■ **Teks**
*****
Liputan6.com, Jakarta - Pakar Hukum Yusril Ihza Mahendra mengatakan, langkah polisi memeriksa pemilik telepon seluler sumber pesan hasutan kerusuhan adalah hal wajar, asalkan mematuhi rambu hukum yang ada.
"Andai kasus itu terjadi pada saya, pesan berisi hasutan menyebar dan hasil analisis polisi bahwa pesan itu berasal dari HP (handphone) yang terdaftar atas nama saya, saya anggap wajar jika polisi mencari saya," kata Yusril melalui keterangan tertulis, Minggu (26/4/2020).
Baca Juga
Polisi berwenang mengambil langkah preventif jika di medsos beredar hasutan kepada publik agar melakukan kerusuhan dan penjarahan. Berdasar hasil pelacakan aparat hukum, untuk sementara diketahui bahwa pesan yang berisi hasutan itu berasal dari nomor HP tertentu dan terdaftar atas nama orang tertentu.
Advertisement
Yusril mengatakan, andaikan dirinya sebagai pihak yang tertuduh tidak merasa bersalah, maka sebagai warganegara yang baik dia akan tetap kooperatif.
"Saya bisa jelaskan bahwa saya tidak pernah menulis pesan berantai yang bersifat menghasut itu. Saya serahkan HP saya, dan minta polisi selidiki karena saya berkeyakinan seseorang telah meretas HP saya," ujar Yusril.
Namun, langkah pertama yang harus dilakukan polisi adalah secepatnya penyelidikan. Dalam konteks penyelidikan itu polisi berwenang untuk memanggil dirinya guna dimintai keterangan lebih dahulu.
"Jika polisi sudah punya bukti pendahuluan, bisa saja polisi memanggil saya sebagai saksi lebih dulu untuk didengar keterangannya. Pemanggilan harus menggunakan surat," jelasnya.
*****
■ **Bahan sumber**
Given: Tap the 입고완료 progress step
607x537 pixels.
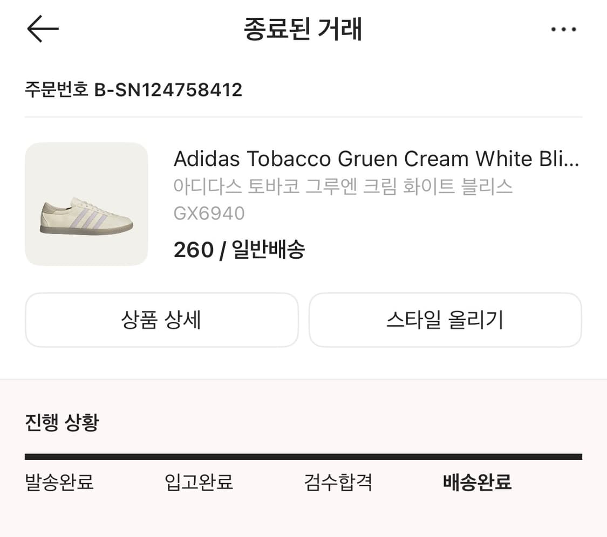Looking at the screenshot, I should coord(198,483).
*****
■ **Kerjakan tugas berikut**
1) Tulis ulang bagian teks tentang pendapat Yusril Ihza Mahendra, mulai dari "Liputan6.com, Jakarta - Pakar" sampai dengan "nama orang tertentu.", termasuk kedua bagian tersebut.
2) Dalam teks tentang pendapat Yusril Ihza Mahendra, pemanggilan oleh polisi harus menggunakan apa?
3) Teruskan teks tentang pendapat Yusril Ihza Mahendra mengenai pemeriksaan polisi, dimulai setelah kalimat terakhirnya.

■ **Jawaban**
1)
Liputan6.com, Jakarta - Pakar Hukum Yusril Ihza Mahendra mengatakan, langkah polisi memeriksa pemilik telepon seluler sumber pesan hasutan kerusuhan adalah hal wajar, asalkan mematuhi rambu hukum yang ada.
"Andai kasus itu terjadi pada saya, pesan berisi hasutan menyebar dan hasil analisis polisi bahwa pesan itu berasal dari HP (handphone) yang terdaftar atas nama saya, saya anggap wajar jika polisi mencari saya," kata Yusril melalui keterangan tertulis, Minggu (26/4/2020).
Baca Juga
Polisi berwenang mengambil langkah preventif jika di medsos beredar hasutan kepada publik agar melakukan kerusuhan dan penjarahan. Berdasar hasil pelacakan aparat hukum, untuk sementara diketahui bahwa pesan yang berisi hasutan itu berasal dari nomor HP tertentu dan terdaftar atas nama orang tertentu.

2) Pemanggilan harus menggunakan surat.

3)
Kalau dalam pemanggilan tersebut tidak kunjung datang setelah dipanggil dengan cara yang patut, maka polisi bisa memanggil paksa dengan dibekali surat penangkapan.
"Kalau saya ngeyel, polisi wajib menunjukkan surat perintah penangkapan kepada saya. Jadi prosedur itu harus kita pahami dan wajib dilaksanakan oleh polisi sebagai penegak hukum," katanya.
Unit Cybercrime Mabes Poliri, kata Yusril juga akan segera dapat mengetahui bahwa ponselnya diretas atau tidak. Kalau memang ternyata diretas, maka polisi bisa mempersilahkan dirinya pulang.
"Bagus juga jika saat itu polisi dan saya mengadakan konfrensi pers dan memberitahu publik bahwa pesan yang berisi hasutan itu bukan dari saya, dan HP saya terbukti diretas. Polisi juga sekaligus mengingatkan publik agar jangan terpengaruh dengan pesan yang berisi hasutan itu," jelasnya.
Namun langkah tersebut, kata dia terkadang kalah cepat dengan waktu. Pesan berantai berisi hasutan melakukan kerusuhan misalnya akan dilaksanakan tiga hari lagi. Pesan itu sudah meluas dan meresahkan.
"Kalau polisi mengikuti prosedur normal melalui pemanggilan melalui surat dan sebagainya, maka waktu tidak cukup lagi. Polisi memang dilematis," tukasnya.
Kasus Penangkatan Ravio
Yusril berpendapat bahwa penegakan hukum mestinya fair, jujur dan adil. Di samping juga warganegara harus menghormati kewenangan polisi sebagai penegak hukum.
"Polisi juga wajib menghormati setiap warganegara, meskipun polisi berdasarkan nalurinya curiga terhadap seseorang," tegasnya.
Kata Yusril, kalau hukum ditegakkan dengan cara yang benar dan warganegara juga menghormati proses penegakan hukum, maka akan selamatlah negara kita di tengah krisis yg terjadi akibat pandemi Covid-19 ini.
Sebelumnya diketahui, Kabid Humas Polda Metro Jaya Kombes Yusri Yunus membenarkan telah menangkap Ravio Patra, aktivis sekaligus peneliti kebijakan publik. Ravio ditangkap Direktorat Kriminal Umum Polda Metro Jaya atas tuduhan menyiarkan berita onar.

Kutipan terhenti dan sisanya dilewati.